Kupasmedia.co – Penilaian Maladministrasi Penyelenggaraan Pelayanan Publik Tahun 2026 yang dilakukan Ombudsman Republik Indonesia menjadi momentum bagi Pemerintah Lampung Barat untuk memperkuat kualitas pelayanan kepada masyarakat. Bupati Lampung Barat Parosil Mabsus menegaskan, penilaian tersebut harus dimaknai sebagai sarana evaluasi untuk memperbaiki tata kelola pelayanan, bukan sekadar mengejar nilai.
Komitmen tersebut disampaikan Parosil usai menghadiri Sosialisasi (Entry Meeting) Penilaian Maladministrasi Penyelenggaraan Pelayanan Publik (Opini Ombudsman RI) Tahun 2026 yang digelar di Balai Keratun, Kantor Gubernur Lampung, Rabu (22/7/2026).
Kegiatan yang diselenggarakan Perwakilan Ombudsman Republik Indonesia Provinsi Lampung itu dibuka langsung oleh Wakil Ketua Ombudsman Republik Indonesia, Dr. Rahmadi Indra, dan diikuti seluruh kepala daerah di Provinsi Lampung beserta pimpinan instansi vertikal yang menjadi objek penilaian pelayanan publik.
Entry meeting tersebut merupakan tahapan awal pelaksanaan Penilaian Maladministrasi Penyelenggaraan Pelayanan Publik Tahun 2026 yang akan dilaksanakan Ombudsman RI terhadap pemerintah daerah, instansi vertikal, kepolisian, lembaga pemasyarakatan, rumah tahanan, kantor imigrasi, hingga kantor pertanahan di Provinsi Lampung.
Melalui sosialisasi tersebut, Ombudsman RI memberikan pemahaman mengenai mekanisme, indikator, serta standar penilaian maladministrasi yang akan menjadi acuan dalam proses evaluasi penyelenggaraan pelayanan publik di berbagai instansi.
Penilaian tersebut merupakan bagian dari upaya memperkuat pengawasan terhadap pelayanan publik sekaligus mendorong penyelenggara layanan agar terus meningkatkan kualitas pelayanan sesuai amanat Undang-Undang Nomor 37 Tahun 2008 tentang Ombudsman Republik Indonesia dan Undang-Undang Nomor 25 Tahun 2009 tentang Pelayanan Publik.
Parosil mengatakan Pemerintah Kabupaten Lampung Barat menyambut baik pelaksanaan penilaian tersebut karena dapat menjadi bahan evaluasi dalam memperbaiki kualitas pelayanan kepada masyarakat.
“Kami menyambut baik pelaksanaan Penilaian Maladministrasi Tahun 2026 ini sebagai bagian dari upaya bersama untuk terus memperbaiki tata kelola pelayanan publik,” kata Parosil.

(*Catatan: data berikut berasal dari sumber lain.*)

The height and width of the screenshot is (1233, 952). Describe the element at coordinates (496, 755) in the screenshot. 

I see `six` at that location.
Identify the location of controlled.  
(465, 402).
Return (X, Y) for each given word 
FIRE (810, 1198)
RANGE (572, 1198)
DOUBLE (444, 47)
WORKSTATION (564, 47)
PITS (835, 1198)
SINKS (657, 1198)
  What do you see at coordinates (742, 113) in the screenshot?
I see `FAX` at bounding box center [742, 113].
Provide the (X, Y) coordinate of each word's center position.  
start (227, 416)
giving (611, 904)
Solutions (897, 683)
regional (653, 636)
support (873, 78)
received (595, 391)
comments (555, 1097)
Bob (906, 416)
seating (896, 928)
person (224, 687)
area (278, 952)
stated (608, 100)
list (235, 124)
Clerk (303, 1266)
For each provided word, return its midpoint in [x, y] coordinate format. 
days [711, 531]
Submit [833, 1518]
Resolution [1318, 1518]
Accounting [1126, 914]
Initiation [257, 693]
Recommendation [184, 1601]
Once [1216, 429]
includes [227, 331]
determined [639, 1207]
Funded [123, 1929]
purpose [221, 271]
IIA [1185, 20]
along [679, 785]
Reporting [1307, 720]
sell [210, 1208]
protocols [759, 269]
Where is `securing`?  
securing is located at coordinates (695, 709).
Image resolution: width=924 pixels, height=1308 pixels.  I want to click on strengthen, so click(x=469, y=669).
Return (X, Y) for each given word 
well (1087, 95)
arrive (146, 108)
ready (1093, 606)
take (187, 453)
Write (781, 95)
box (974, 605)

Menurutnya, orientasi utama dari penilaian Ombudsman bukan semata-mata memperoleh hasil yang baik, melainkan memastikan seluruh perangkat daerah mampu menghadirkan pelayanan yang cepat, mudah, transparan, dan akuntabel.
Ia menilai pelayanan publik yang berkualitas harus benar-benar dapat dirasakan manfaatnya oleh masyarakat, sehingga setiap proses evaluasi perlu dijadikan pijakan untuk melakukan perbaikan secara berkelanjutan.
Karena itu, Parosil meminta seluruh organisasi perangkat daerah (OPD) di lingkungan Pemerintah Kabupaten Lampung Barat mempersiapkan diri secara optimal menghadapi proses penilaian dengan melengkapi seluruh standar pelayanan yang dipersyaratkan.
Selain memenuhi standar pelayanan, ia juga mendorong setiap OPD terus melakukan inovasi agar pelayanan kepada masyarakat semakin efektif, profesional, dan mampu menjawab kebutuhan publik yang terus berkembang.
“Saya berharap seluruh OPD dapat mempersiapkan diri dengan baik, melengkapi seluruh standar pelayanan, serta terus berinovasi dalam memberikan pelayanan terbaik,” ujarnya.
Parosil menegaskan, tujuan utama dari seluruh upaya tersebut adalah memastikan masyarakat memperoleh pelayanan yang berkualitas, berkeadilan, transparan, serta memberikan kepastian dalam setiap proses pelayanan yang diterima.
“Sebab pada akhirnya yang paling penting adalah bagaimana masyarakat mendapatkan pelayanan yang berkualitas, berkeadilan, dan memberikan kepastian. Itu yang menjadi komitmen Pemerintah Kabupaten Lampung Barat,” pungkasnya. (*).